There were no demonstrations of any of that. Those features were all at level 0 on my hierarchy. That level is called vaporware. They were features Apple said existed, which they claimed would be shipping in the next year, and which they portrayed, to great effect, in the signature “Siri, when is my mom’s flight landing?” segment of the WWDC keynote itself
John Gruber
While Apple could have gotten a pass for skipping this at WWDC, it continued to promote the feature during its iPhone 16 launch in September — albeit with only a 40-second blurb — yet still had nothing to show the media three months after it first announced it.
That was when we all should have started to scratch our collective heads, but nobody ever thought to ask why this particular Emperor had no clothes. Even Gurman, who forecasted it wouldn’t arrive until iOS 18.4, never pointed out how Apple had nothing to show us beyond a bunch of talk and a scripted video made up of prepared questions and screens likely created by Apple’s art department, not their software engineers.
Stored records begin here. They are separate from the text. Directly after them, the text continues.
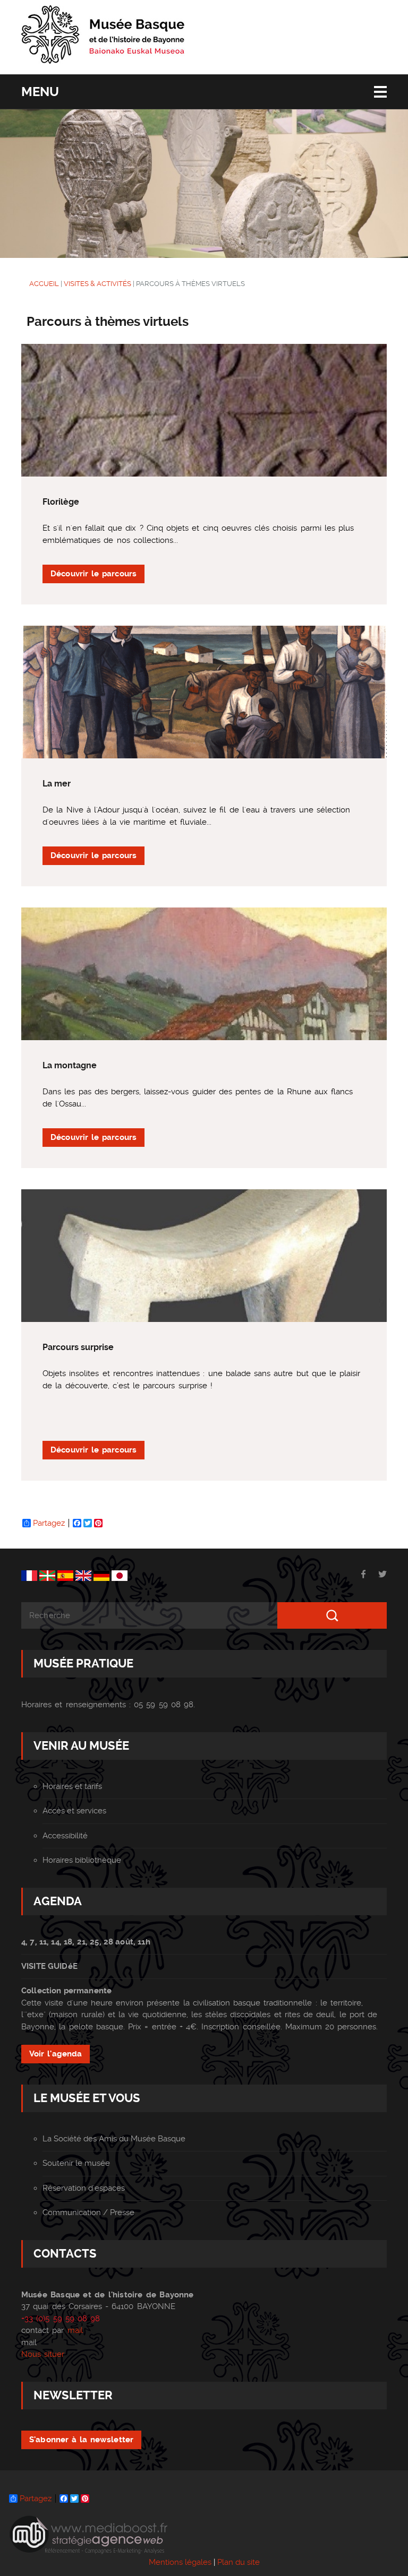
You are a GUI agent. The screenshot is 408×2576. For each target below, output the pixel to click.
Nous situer (42, 2354)
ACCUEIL (44, 284)
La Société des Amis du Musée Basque (113, 2138)
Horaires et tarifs (72, 1786)
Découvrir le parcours (93, 573)
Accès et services (74, 1811)
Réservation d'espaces (83, 2188)
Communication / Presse (88, 2212)
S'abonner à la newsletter (81, 2439)
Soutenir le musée (76, 2163)
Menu (40, 91)
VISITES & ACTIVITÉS (97, 284)
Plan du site (238, 2562)
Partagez (49, 1523)
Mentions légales (180, 2562)
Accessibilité (65, 1835)
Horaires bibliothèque (81, 1860)
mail (75, 2330)
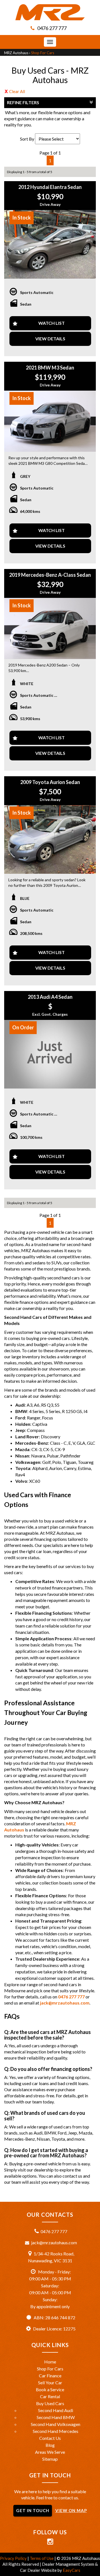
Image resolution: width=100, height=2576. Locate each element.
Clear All (17, 91)
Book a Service (50, 2389)
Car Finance (50, 2375)
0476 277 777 (52, 28)
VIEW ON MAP (71, 2510)
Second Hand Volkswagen (55, 2424)
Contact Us (50, 2438)
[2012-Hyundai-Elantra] (50, 244)
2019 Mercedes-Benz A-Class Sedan (50, 575)
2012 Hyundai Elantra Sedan (50, 187)
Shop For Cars (42, 53)
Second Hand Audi (55, 2410)
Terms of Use (42, 2558)
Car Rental (50, 2396)
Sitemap (50, 2459)
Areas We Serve (50, 2452)
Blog (50, 2445)
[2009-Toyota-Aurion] (50, 839)
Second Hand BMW (56, 2417)
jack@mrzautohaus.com (64, 2002)
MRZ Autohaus (16, 53)
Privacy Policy (14, 2558)
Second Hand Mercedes (55, 2431)
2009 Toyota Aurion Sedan (50, 782)
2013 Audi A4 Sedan (50, 997)
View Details (50, 338)
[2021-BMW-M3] (50, 421)
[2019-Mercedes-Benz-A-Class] (50, 628)
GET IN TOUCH (32, 2510)
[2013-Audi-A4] (50, 1054)
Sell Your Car (50, 2382)
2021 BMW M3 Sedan (50, 368)
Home (50, 2361)
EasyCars (71, 2570)
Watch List (51, 323)
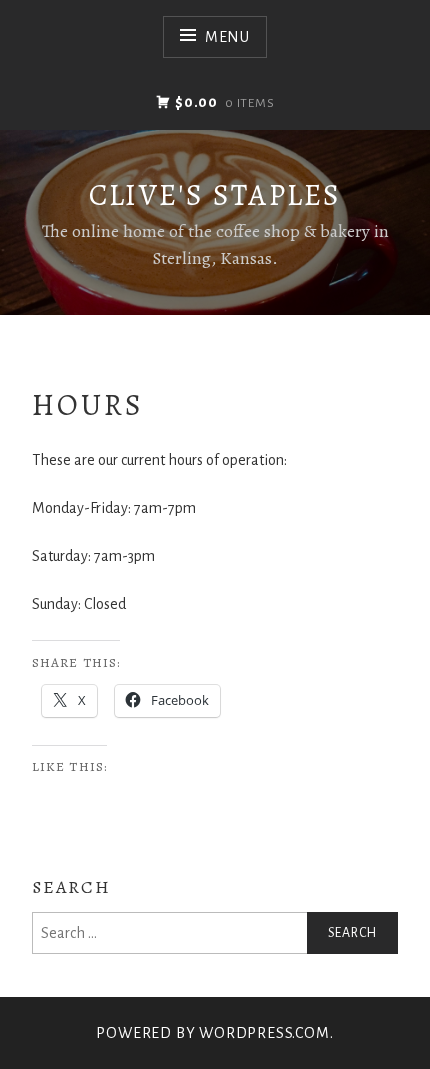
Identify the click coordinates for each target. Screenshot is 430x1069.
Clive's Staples (215, 195)
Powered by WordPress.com (212, 1033)
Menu (227, 37)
However, the real problem is that, as Gruber points out, Apple still has nothing to show us:
Last week’s announcement?was, if you think about it, another opportunity to demonstrate the current state of these features. Rather than simply issue a statement to the media, they could have invited select members of the press to Apple Park, or Apple’s offices in New York, or even just remotely over a WebEx conference call, and demonstrate the current state of these features live, on an actual device. That didn’t happen. If these features exist in any sort of working state at all, no one outside Apple has vouched for their existence, let alone for their quality.
John Gruber
Although others, like Gurman, have been told Apple is testing some of these capabilities internally, it’s clear they’re nowhere near ready to be seen by anyone outside of Apple Park. Even reports that Apple has employees testing its new home hub in their own homes doesn’t mean those devices are equipped with any of these key Siri improvements.
Gruber rightly questions how anyone in the upper echelons of Apple could have allowed the new Siri to be presented so confidently. It’s not hard to understand why there may have been those who wanted to “show something that only Apple can do,” but Tim Cook’s choice to green-light that (and a call like this could have only been made by Cook himself) has cost Apple much of its hard-fought credibility.
The company may regain some of that if it can produce tangible results in iOS 19. Still, it seems that Siri hasn’t yet had its “MobileMe moment” — the time when late-CEO Steve Jobs brutally confronted the MobileMe development team and cleaned house.
Apple reportedly brought in some big guns earlier this year, appointing its most highly regarded troubleshooter, veteran Kim Vorrath, to right the toppling ship by “impos[ing] more discipline on the effort.” Maybe that’s the point Apple realized that it had been promoting vaporware and had better get its act together, but we’ll have to see whether it turns out to be a question of “better late than never” or if it’s simply too late to turn things around.